• **CHALLENGES**:
A – In the interview about building autonomous racing software, on what date was the final event held?
B – Pick up the interview about building autonomous racing software after its last line and continue it.

+++ TEXT SHOWN +++

The approach to this challenge [12:35]

Roland Meertens: Just getting back maybe to the initial question. So what kind of approaches do work here? Are you just doing way point following using GPS, or do you do some end-to-end deep neural network, or what kind of things are the go-to methods when you're building a racing vehicle?

Florian Sauerbeck: It's something in between I would say. So from the beginning, we wanted to develop a racing software stack that's capable of doing multi-vehicle racing and racing against others, defending position, overtaking. So just with way point following that wouldn't be possible. So we planned a software that's also taking into account the other cars, that's doing some predictions on where the other cars will go in the future and then landing its maneuvers. So of course there is the global optimized race line that our software basically calculates, and it says this is the quickest way to go around the track if there is nothing else in front of you. But if there are other cars, the car will have to make some decisions. So sometimes it's better to stay behind another vehicle. Sometimes it's better to overtake on the inside or on the outside. So we thought about this all the time and we developed a software stack that is capable of taking those decisions and bringing it on the track.

Roland Meertens: And you mentioned you were already racing against other universities in simulation?

Florian Sauerbeck: Exactly. So it was also part of the challenge, some simulation races. So to qualify for the final event on October 23, we had to do simulation races and all of the teams had to show that they were capable of doing those things. And also on Lucas Oil, the other track we were testing on, we also showed this on the real track with the real cars that we and some of the other teams, we did actual overtaking and avoiding other cars.

+++ DATA EXTRACT +++

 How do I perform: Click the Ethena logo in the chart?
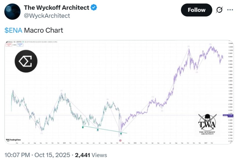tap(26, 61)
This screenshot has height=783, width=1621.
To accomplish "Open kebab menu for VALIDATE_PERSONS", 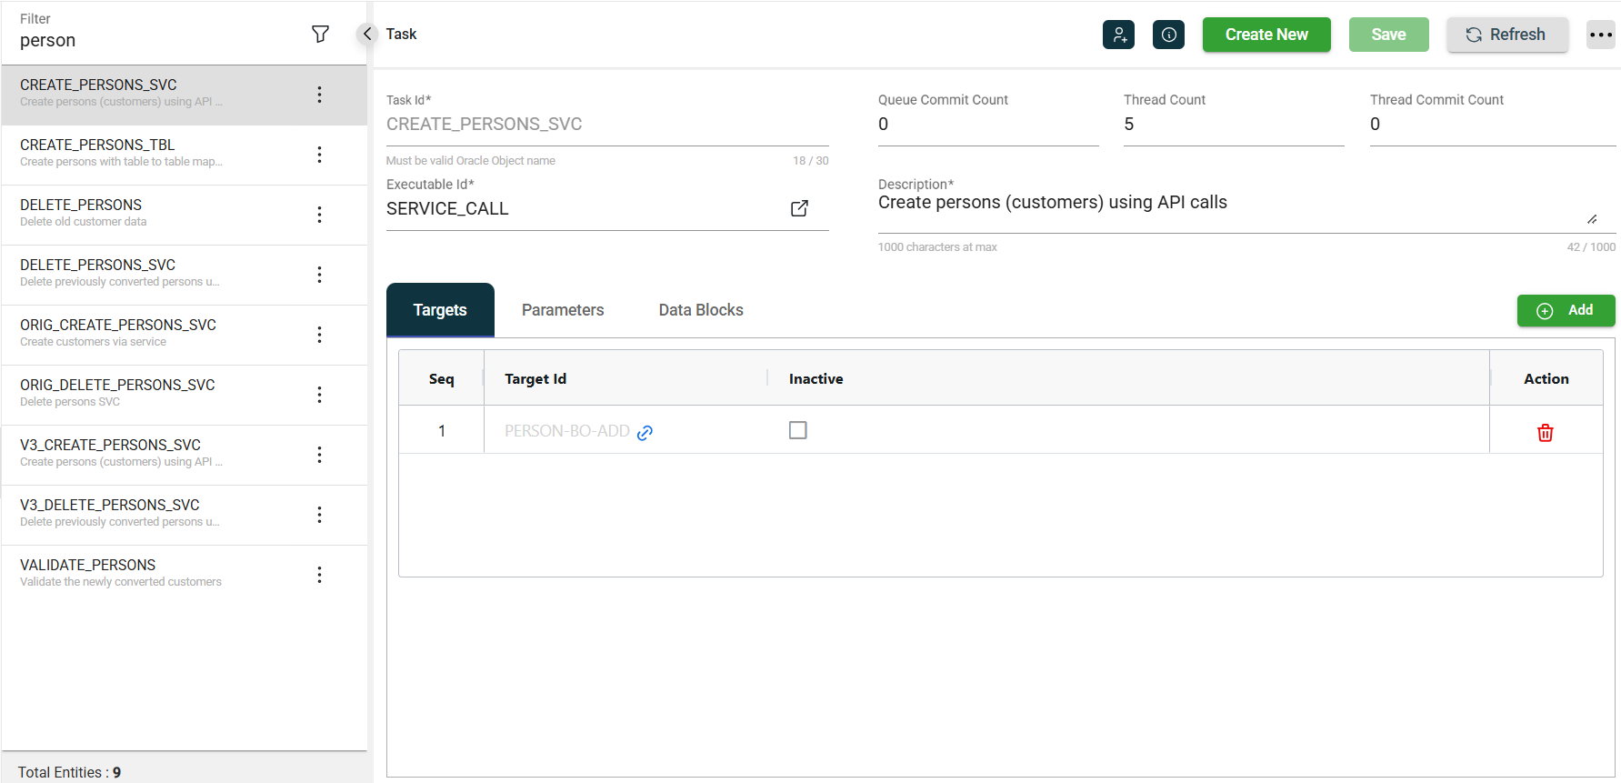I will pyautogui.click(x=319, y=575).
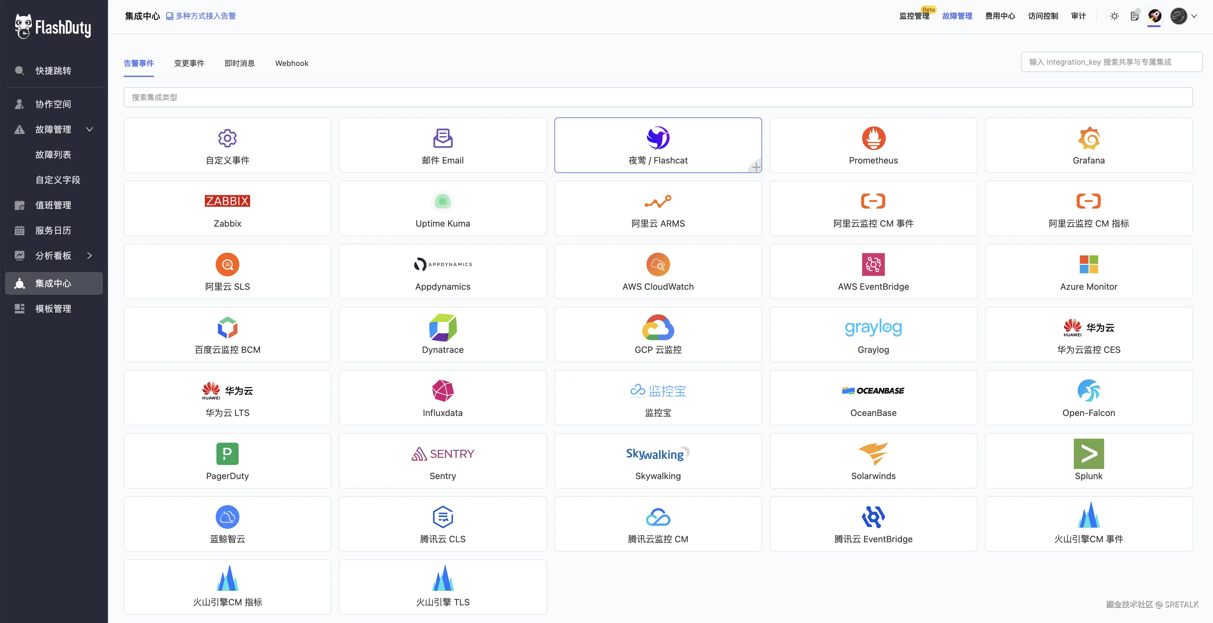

+++

• **SOLVED TASKS**:
A – October 23

B –
Bridging the simulation gap with Docker [12:35]

Roland Meertens: In terms of race in a simulation and race in the real world, what kind of problems did you find? I heard that you got the cars relatively late?

Sebastian Huch: Exactly. So the simulation race, I guess it was in around May this year. And then afterwards, I think we got the cars around August or September. So in between, we had a little bit of time to adjust all the algorithms to the real world. So the perception was not part of the simulation. So basically our car got the exact position of the other cars in the simulation. So when we first got the real car and went on a real track, we of course had to test our perception, our entire perception stack. We did it in our own simulation, our own hardware-in-the-loop simulator here at our lab.

But then again, so there's a huge difference between the simulation between the kind of perfect world in the simulation and then once you go on the real car, you have a lot of noise in the sensors. So there was a huge gap here between the simulation and the real car. But not only from the sensors, also some interfaces were different. So this was a quite limited time to change the software from the simulation to the real car. But I guess in the end we did a pretty good job cause we were using Dockers and then with the Docker system, it was quite easy that we could just deploy Docker containers that we used already in a simulation. We could kind of directly use them on a real car.

Roland Meertens: So how did you end up with this Docker solution? Did you try multiple things or how did you get to that?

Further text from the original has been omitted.